Girl Poems: Book Review

 

nikada wilson picture 2 for review Corean_beauty
This 1904 painting from South Korea is entitled “Corean Beauty”.  The picture was provided by the Cornell University Library and is free of copyright restriction

By Nakada Wilson and Guests

Girl Poems, by Nakada Wilson and Guests, offers an intriguing collection of poetry. The book provides a platform for voices rarely heard in mass-marketed books. Ms. Wilson, and her guest writers, do not share a unified view, but they do share a perspective.

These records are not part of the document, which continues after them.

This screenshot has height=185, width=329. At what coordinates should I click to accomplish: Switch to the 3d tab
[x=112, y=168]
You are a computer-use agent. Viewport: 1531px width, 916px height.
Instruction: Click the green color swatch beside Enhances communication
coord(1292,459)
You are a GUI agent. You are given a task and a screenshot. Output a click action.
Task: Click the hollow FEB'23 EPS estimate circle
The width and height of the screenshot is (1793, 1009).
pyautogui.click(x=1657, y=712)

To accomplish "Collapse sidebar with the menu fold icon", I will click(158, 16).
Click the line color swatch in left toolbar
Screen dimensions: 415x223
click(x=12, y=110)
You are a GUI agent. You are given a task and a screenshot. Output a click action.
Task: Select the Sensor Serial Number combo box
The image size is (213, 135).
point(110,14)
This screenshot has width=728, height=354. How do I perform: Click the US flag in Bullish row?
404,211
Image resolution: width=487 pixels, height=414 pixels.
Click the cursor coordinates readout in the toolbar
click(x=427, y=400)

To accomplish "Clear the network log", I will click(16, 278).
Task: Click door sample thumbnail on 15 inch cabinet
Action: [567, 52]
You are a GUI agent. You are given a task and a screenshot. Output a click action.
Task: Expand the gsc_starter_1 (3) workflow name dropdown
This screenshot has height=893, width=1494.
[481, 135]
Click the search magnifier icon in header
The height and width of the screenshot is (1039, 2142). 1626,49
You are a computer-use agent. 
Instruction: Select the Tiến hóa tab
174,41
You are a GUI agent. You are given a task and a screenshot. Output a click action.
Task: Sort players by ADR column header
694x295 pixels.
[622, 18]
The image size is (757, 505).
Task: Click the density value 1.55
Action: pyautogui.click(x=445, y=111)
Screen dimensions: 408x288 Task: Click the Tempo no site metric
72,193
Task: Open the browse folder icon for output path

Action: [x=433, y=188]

That perspective reflects the experience of being female. This is startling in a literary universe where the default gender is male.

The concerns of Ms. Wilsonare are not limited to gender issues. These poems are about addiction, love and compulsion. One poem, Sullen Secrets, for example, deals with “cutting”, a compulsion to self-harm. While articles abound in medical literature about this syndrome, in Ms. Wilson’s poem, “cutting” is not a syndrome–it is a profoundly personal experience. There are no excuses or explanations for the behavior, but readers are given insight into how it feels to be caught up in the cycle of this act.

Females and males are not alike. Perhaps, in many ways, they are born the same, but this changes over time. One thing that struck me about the poems was the mention of mirrors and the focus on appearance. This is not an expression of vanity, but of burden, and it is distinct from what is traditionally found in poems authored by males. In Christa, for example, Ms. Wilson writes,

A hot 16

Body tight, morals loose

Vitamins and Four Lokos-

Breakfast.

No need for much else

There is a place for this voice in literature. Ms. Wilson is articulate and expressive (as are her guest authors). Good poetry enhances understanding viscerally. Ms. Wilson does this very well. I enthusiastically recommend her book, Girl Poems.